Pension funds should invest more in listed real estate, according to JP Morgan property stocks analyst Harm Meijer. It is a 'myth' that direct property investment is always less risky, he added.

Pension funds should invest more in listed real estate, according to JP Morgan property stocks analyst Harm Meijer. It is a 'myth' that direct property investment is always less risky, he added.

Meijer made the comments during a panel discussion at the annual Insight Amsterdam event held by the European Public Real Estate Association (EPRA) last week.

In response to a suggestion from the audience that de-listing of property stocks might be the preferred option due to the volatility of property stocks at times when the pension schemes' cover ratios are under pressure, Meijer said: ‘It is completely wrong (to think) that direct property is always less risky, or less volatile than indirect property. Everyone who has written something like that or thinks like that should do a proper study.'

Panellist Rogier Quirijns, head of European research at Cohen & Steers, said that research from the US going back over three cycles to 1973 showed that listed REITs there outperformed private real estate funds on an average of 400 bps every year.

‘In the long term REITs do behave in relation to the underlying real estate,’ he said.
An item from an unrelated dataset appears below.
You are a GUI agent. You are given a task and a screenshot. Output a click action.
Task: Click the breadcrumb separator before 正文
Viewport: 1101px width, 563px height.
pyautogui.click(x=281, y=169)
However, US REITS tend to have more conservative balance sheets and better capital structures compared to their Continental European and UK peers, he added. ‘As long as the balance sheets are in good shape there is still a great future for listed real estate,’ Quirijns said.

The volatility experienced by stocks, he added, also provided an opportunity to buy into property at levels that could never be achieved in the direct market.

Earlier EPRA CEO Philips Charls said that the association is continuing to press the case for listed property in Europe with big institutional pension and insurance investors worldwide. Further meetings in Asia are planned for March.